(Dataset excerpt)
========================================================================
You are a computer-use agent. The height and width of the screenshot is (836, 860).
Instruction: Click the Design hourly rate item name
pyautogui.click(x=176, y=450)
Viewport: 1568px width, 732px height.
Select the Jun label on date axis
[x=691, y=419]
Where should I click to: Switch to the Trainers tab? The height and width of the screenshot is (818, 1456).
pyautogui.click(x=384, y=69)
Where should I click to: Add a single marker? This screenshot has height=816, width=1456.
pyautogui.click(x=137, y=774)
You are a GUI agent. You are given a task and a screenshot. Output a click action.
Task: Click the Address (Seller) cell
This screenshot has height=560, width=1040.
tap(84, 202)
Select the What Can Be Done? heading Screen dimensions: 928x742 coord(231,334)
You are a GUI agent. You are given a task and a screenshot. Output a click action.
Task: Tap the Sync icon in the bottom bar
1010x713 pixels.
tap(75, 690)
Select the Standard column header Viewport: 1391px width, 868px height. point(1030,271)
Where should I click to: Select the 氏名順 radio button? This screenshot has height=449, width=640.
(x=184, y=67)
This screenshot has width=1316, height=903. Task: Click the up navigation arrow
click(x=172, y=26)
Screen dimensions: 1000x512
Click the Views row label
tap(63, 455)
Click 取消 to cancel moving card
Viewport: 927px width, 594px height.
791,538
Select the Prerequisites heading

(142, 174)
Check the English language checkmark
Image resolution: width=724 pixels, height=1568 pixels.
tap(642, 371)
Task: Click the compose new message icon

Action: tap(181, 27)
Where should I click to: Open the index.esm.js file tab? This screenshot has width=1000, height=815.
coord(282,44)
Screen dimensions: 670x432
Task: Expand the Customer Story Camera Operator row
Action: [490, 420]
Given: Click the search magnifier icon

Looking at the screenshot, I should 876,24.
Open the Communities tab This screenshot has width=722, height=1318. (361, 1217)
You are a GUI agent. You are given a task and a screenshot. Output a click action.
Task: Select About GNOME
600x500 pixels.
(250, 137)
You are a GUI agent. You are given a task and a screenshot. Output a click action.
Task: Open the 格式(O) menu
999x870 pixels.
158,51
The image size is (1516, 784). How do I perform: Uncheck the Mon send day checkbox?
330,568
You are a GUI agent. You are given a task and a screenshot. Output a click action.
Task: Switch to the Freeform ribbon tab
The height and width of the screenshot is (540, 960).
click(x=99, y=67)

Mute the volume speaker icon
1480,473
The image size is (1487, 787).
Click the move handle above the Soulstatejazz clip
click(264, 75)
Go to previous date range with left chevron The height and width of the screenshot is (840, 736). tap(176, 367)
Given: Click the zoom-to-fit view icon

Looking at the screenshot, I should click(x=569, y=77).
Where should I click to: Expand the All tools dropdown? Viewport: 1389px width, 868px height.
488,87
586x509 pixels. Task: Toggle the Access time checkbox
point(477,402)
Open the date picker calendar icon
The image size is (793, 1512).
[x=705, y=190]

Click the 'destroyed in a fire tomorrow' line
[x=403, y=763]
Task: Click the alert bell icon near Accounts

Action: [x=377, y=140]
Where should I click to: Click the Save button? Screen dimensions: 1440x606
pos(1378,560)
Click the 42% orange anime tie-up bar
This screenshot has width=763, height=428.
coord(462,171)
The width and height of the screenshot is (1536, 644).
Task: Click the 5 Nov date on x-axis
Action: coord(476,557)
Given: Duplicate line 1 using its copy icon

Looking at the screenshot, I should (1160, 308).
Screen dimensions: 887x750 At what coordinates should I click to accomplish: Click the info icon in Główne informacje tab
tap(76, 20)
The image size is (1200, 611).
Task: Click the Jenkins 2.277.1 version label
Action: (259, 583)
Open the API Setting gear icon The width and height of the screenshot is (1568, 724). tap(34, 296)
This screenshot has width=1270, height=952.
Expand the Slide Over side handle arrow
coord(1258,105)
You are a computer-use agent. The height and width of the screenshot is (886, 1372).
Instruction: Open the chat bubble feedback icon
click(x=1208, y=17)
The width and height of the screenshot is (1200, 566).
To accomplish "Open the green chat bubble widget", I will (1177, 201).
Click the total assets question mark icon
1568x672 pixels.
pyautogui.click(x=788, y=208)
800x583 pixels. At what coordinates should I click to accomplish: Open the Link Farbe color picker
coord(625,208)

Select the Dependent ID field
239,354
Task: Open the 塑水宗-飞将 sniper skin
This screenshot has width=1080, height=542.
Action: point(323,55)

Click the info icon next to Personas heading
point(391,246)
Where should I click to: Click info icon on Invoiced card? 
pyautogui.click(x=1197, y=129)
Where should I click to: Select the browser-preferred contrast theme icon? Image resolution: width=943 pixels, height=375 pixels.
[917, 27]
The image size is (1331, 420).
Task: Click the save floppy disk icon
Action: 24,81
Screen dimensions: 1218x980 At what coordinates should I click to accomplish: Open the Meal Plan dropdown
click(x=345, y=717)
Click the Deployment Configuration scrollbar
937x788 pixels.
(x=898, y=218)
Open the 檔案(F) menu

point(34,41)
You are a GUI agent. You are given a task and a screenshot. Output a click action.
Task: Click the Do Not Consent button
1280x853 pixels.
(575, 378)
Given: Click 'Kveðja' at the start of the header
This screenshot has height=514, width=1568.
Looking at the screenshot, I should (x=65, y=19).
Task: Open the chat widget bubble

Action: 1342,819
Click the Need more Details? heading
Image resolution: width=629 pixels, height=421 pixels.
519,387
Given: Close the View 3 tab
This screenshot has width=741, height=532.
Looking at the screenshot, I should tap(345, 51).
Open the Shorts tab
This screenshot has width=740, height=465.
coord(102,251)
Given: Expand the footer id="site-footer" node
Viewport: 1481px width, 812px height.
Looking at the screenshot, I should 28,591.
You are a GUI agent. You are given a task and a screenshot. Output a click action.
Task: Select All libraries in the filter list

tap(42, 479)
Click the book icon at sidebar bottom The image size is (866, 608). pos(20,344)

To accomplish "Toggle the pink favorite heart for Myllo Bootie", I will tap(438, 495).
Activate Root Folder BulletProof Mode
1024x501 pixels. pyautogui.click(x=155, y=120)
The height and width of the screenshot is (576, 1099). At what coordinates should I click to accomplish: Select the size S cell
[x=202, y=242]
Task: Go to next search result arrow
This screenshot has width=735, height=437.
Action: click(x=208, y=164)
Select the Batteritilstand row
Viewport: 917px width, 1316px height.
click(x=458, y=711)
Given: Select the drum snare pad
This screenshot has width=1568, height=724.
========================================================================
**Exercise instructions**
Copy all of the items above line for line, with no changes to wording, spacing, or punctuation.

**Answer**
You are a computer-use agent. The height and width of the screenshot is (836, 860).
Instruction: Click the Design hourly rate item name
pyautogui.click(x=176, y=450)
Viewport: 1568px width, 732px height.
Select the Jun label on date axis
[x=691, y=419]
Where should I click to: Switch to the Trainers tab? The height and width of the screenshot is (818, 1456).
pyautogui.click(x=384, y=69)
Where should I click to: Add a single marker? This screenshot has height=816, width=1456.
pyautogui.click(x=137, y=774)
You are a GUI agent. You are given a task and a screenshot. Output a click action.
Task: Click the Address (Seller) cell
This screenshot has height=560, width=1040.
tap(84, 202)
Select the What Can Be Done? heading Screen dimensions: 928x742 coord(231,334)
You are a GUI agent. You are given a task and a screenshot. Output a click action.
Task: Tap the Sync icon in the bottom bar
1010x713 pixels.
tap(75, 690)
Select the Standard column header Viewport: 1391px width, 868px height. point(1030,271)
Where should I click to: Select the 氏名順 radio button? This screenshot has height=449, width=640.
(x=184, y=67)
This screenshot has width=1316, height=903. Task: Click the up navigation arrow
click(x=172, y=26)
Screen dimensions: 1000x512
Click the Views row label
tap(63, 455)
Click 取消 to cancel moving card
Viewport: 927px width, 594px height.
791,538
Select the Prerequisites heading

(142, 174)
Check the English language checkmark
Image resolution: width=724 pixels, height=1568 pixels.
tap(642, 371)
Task: Click the compose new message icon

Action: tap(181, 27)
Where should I click to: Open the index.esm.js file tab? This screenshot has width=1000, height=815.
coord(282,44)
Screen dimensions: 670x432
Task: Expand the Customer Story Camera Operator row
Action: [490, 420]
Given: Click the search magnifier icon

Looking at the screenshot, I should 876,24.
Open the Communities tab This screenshot has width=722, height=1318. (361, 1217)
You are a GUI agent. You are given a task and a screenshot. Output a click action.
Task: Select About GNOME
600x500 pixels.
(250, 137)
You are a GUI agent. You are given a task and a screenshot. Output a click action.
Task: Open the 格式(O) menu
999x870 pixels.
158,51
The image size is (1516, 784). How do I perform: Uncheck the Mon send day checkbox?
330,568
You are a GUI agent. You are given a task and a screenshot. Output a click action.
Task: Switch to the Freeform ribbon tab
The height and width of the screenshot is (540, 960).
click(x=99, y=67)

Mute the volume speaker icon
1480,473
The image size is (1487, 787).
Click the move handle above the Soulstatejazz clip
click(264, 75)
Go to previous date range with left chevron The height and width of the screenshot is (840, 736). tap(176, 367)
Given: Click the zoom-to-fit view icon

Looking at the screenshot, I should click(x=569, y=77).
Where should I click to: Expand the All tools dropdown? Viewport: 1389px width, 868px height.
488,87
586x509 pixels. Task: Toggle the Access time checkbox
point(477,402)
Open the date picker calendar icon
The image size is (793, 1512).
[x=705, y=190]

Click the 'destroyed in a fire tomorrow' line
[x=403, y=763]
Task: Click the alert bell icon near Accounts

Action: [x=377, y=140]
Where should I click to: Click the Save button? Screen dimensions: 1440x606
pos(1378,560)
Click the 42% orange anime tie-up bar
This screenshot has width=763, height=428.
coord(462,171)
The width and height of the screenshot is (1536, 644).
Task: Click the 5 Nov date on x-axis
Action: coord(476,557)
Given: Duplicate line 1 using its copy icon

Looking at the screenshot, I should (1160, 308).
Screen dimensions: 887x750 At what coordinates should I click to accomplish: Click the info icon in Główne informacje tab
tap(76, 20)
The image size is (1200, 611).
Task: Click the Jenkins 2.277.1 version label
Action: (259, 583)
Open the API Setting gear icon The width and height of the screenshot is (1568, 724). tap(34, 296)
This screenshot has width=1270, height=952.
Expand the Slide Over side handle arrow
coord(1258,105)
You are a computer-use agent. The height and width of the screenshot is (886, 1372).
Instruction: Open the chat bubble feedback icon
click(x=1208, y=17)
The width and height of the screenshot is (1200, 566).
To accomplish "Open the green chat bubble widget", I will (1177, 201).
Click the total assets question mark icon
1568x672 pixels.
pyautogui.click(x=788, y=208)
800x583 pixels. At what coordinates should I click to accomplish: Open the Link Farbe color picker
coord(625,208)

Select the Dependent ID field
239,354
Task: Open the 塑水宗-飞将 sniper skin
This screenshot has width=1080, height=542.
Action: point(323,55)

Click the info icon next to Personas heading
point(391,246)
Where should I click to: Click info icon on Invoiced card? 
pyautogui.click(x=1197, y=129)
Where should I click to: Select the browser-preferred contrast theme icon? Image resolution: width=943 pixels, height=375 pixels.
[917, 27]
The image size is (1331, 420).
Task: Click the save floppy disk icon
Action: 24,81
Screen dimensions: 1218x980 At what coordinates should I click to accomplish: Open the Meal Plan dropdown
click(x=345, y=717)
Click the Deployment Configuration scrollbar
937x788 pixels.
(x=898, y=218)
Open the 檔案(F) menu

point(34,41)
You are a GUI agent. You are given a task and a screenshot. Output a click action.
Task: Click the Do Not Consent button
1280x853 pixels.
(575, 378)
Given: Click 'Kveðja' at the start of the header
This screenshot has height=514, width=1568.
Looking at the screenshot, I should (x=65, y=19).
Task: Open the chat widget bubble

Action: 1342,819
Click the Need more Details? heading
Image resolution: width=629 pixels, height=421 pixels.
519,387
Given: Close the View 3 tab
This screenshot has width=741, height=532.
Looking at the screenshot, I should tap(345, 51).
Open the Shorts tab
This screenshot has width=740, height=465.
coord(102,251)
Given: Expand the footer id="site-footer" node
Viewport: 1481px width, 812px height.
Looking at the screenshot, I should 28,591.
You are a GUI agent. You are given a task and a screenshot. Output a click action.
Task: Select All libraries in the filter list

tap(42, 479)
Click the book icon at sidebar bottom The image size is (866, 608). pos(20,344)

To accomplish "Toggle the pink favorite heart for Myllo Bootie", I will tap(438, 495).
Activate Root Folder BulletProof Mode
1024x501 pixels. pyautogui.click(x=155, y=120)
The height and width of the screenshot is (576, 1099). At what coordinates should I click to accomplish: Select the size S cell
[x=202, y=242]
Task: Go to next search result arrow
This screenshot has width=735, height=437.
Action: click(x=208, y=164)
Select the Batteritilstand row
Viewport: 917px width, 1316px height.
click(x=458, y=711)
Given: Select the drum snare pad
This screenshot has width=1568, height=724.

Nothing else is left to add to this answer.